Task requirements: Repeat the span of the entries below that starts at the line with "Image resolution: width=1078" and ends at the line with "The width and", nothing more. Skip the pictures.

* * * * * * * * *

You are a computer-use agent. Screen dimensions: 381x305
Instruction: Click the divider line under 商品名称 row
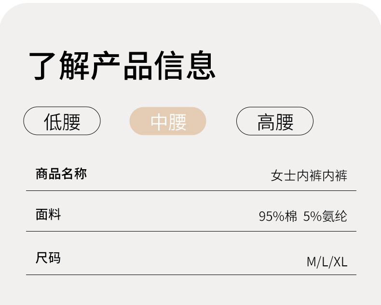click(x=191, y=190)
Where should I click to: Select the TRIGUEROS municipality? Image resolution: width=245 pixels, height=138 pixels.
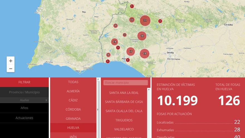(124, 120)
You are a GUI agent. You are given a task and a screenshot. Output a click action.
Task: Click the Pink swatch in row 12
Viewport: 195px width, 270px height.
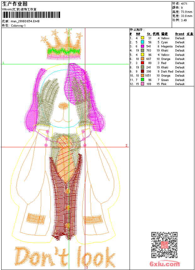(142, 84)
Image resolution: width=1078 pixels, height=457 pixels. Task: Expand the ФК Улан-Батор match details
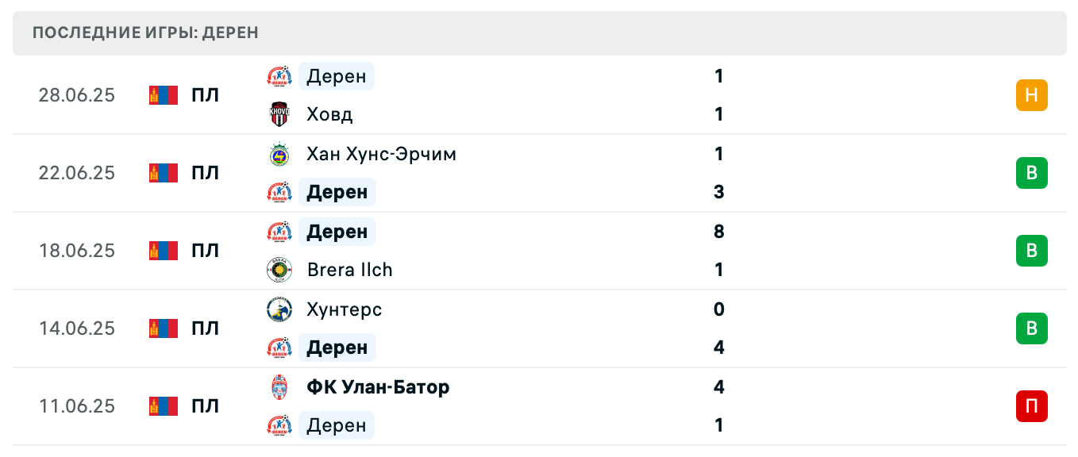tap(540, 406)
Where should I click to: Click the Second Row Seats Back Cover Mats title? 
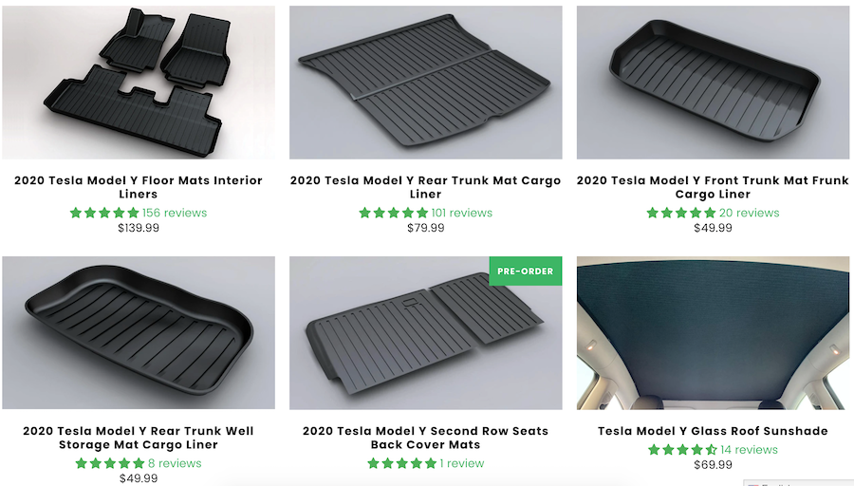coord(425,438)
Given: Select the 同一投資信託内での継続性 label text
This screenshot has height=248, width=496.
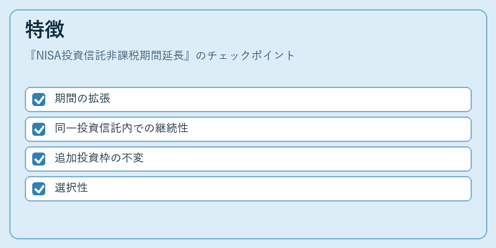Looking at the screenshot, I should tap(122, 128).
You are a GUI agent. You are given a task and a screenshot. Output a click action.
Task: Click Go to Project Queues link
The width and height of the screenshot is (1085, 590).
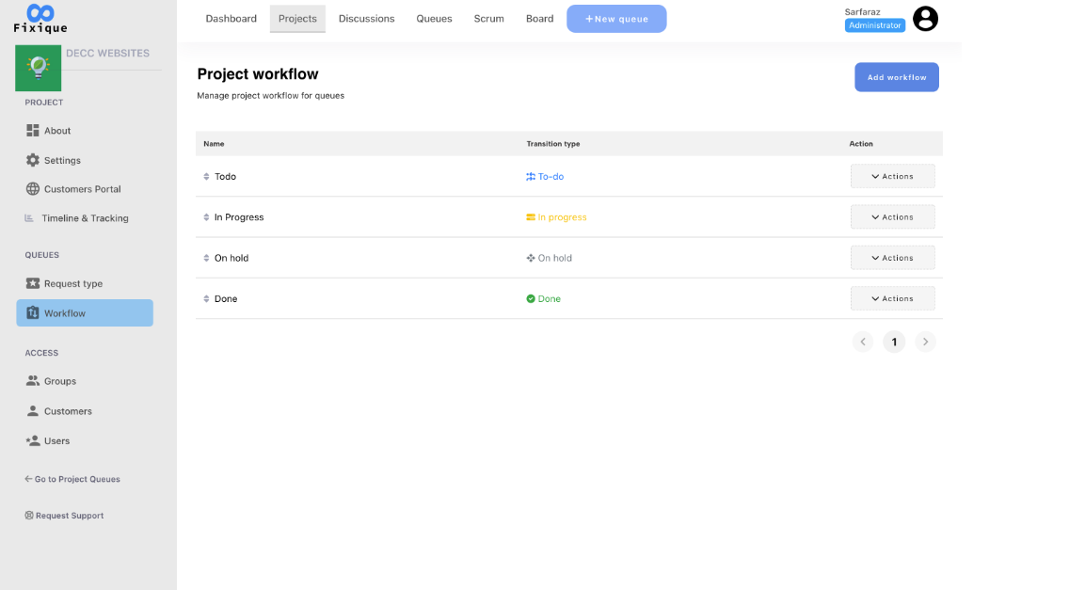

* * * * * * * * *

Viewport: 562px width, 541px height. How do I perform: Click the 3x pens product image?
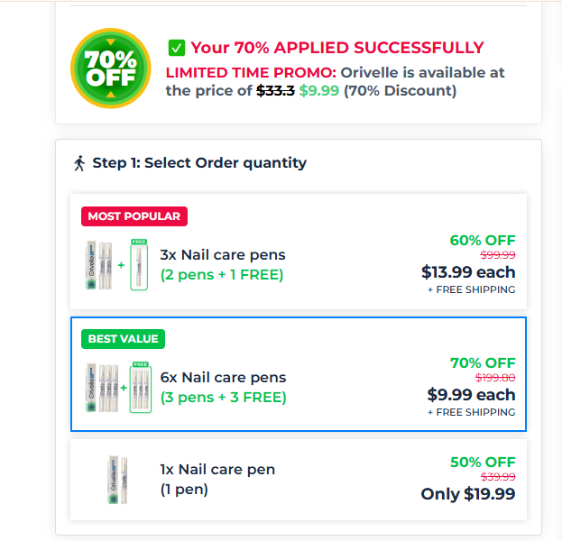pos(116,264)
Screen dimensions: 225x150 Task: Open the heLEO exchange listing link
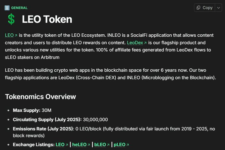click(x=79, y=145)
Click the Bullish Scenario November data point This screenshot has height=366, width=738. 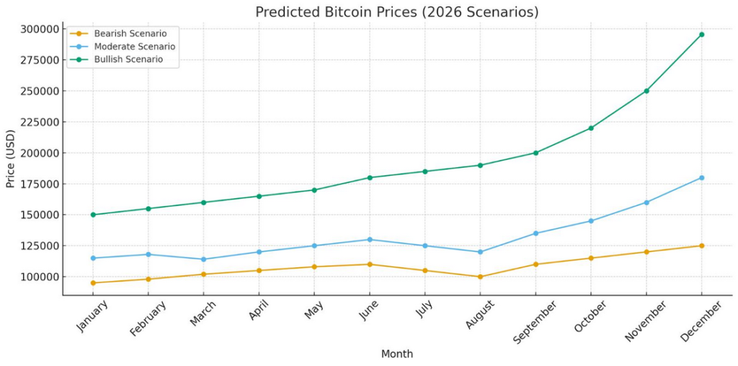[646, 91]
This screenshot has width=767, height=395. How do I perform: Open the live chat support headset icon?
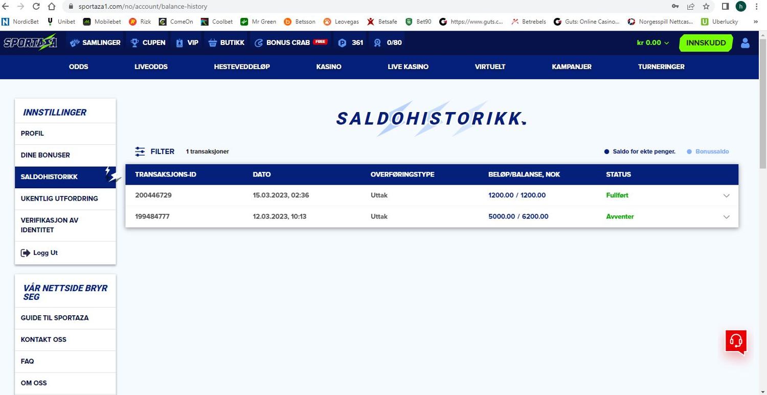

* * * * * * * * *

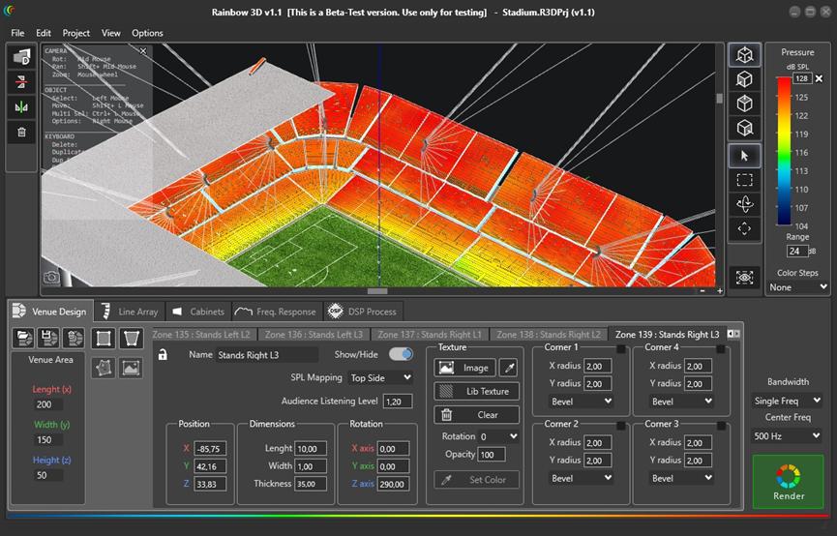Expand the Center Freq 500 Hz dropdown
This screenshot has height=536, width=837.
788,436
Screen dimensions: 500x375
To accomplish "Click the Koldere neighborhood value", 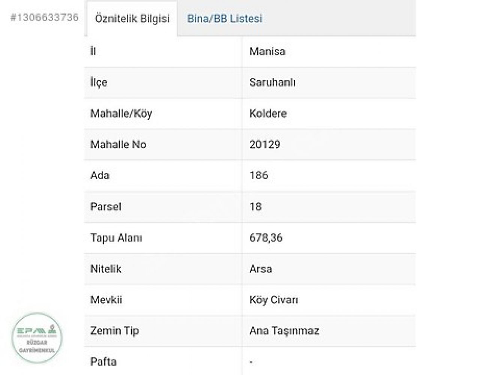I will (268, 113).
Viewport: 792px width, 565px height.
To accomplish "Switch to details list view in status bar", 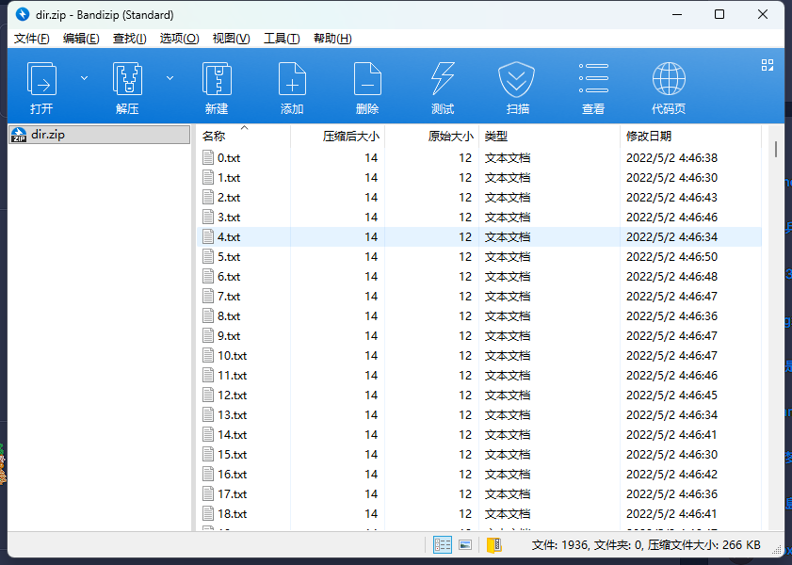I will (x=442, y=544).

* * * * * * * * *

Finished task:
Image resolution: width=1078 pixels, height=457 pixels. Task: Expand the ФК Улан-Батор match details
tap(540, 406)
Where should I click to: Click the Second Row Seats Back Cover Mats title? 
coord(425,438)
Given: Select the 同一投資信託内での継続性 label text
This screenshot has height=248, width=496.
Looking at the screenshot, I should tap(122, 128).
You are a GUI agent. You are given a task and a screenshot. Output a click action.
Task: Click Go to Project Queues link
The width and height of the screenshot is (1085, 590).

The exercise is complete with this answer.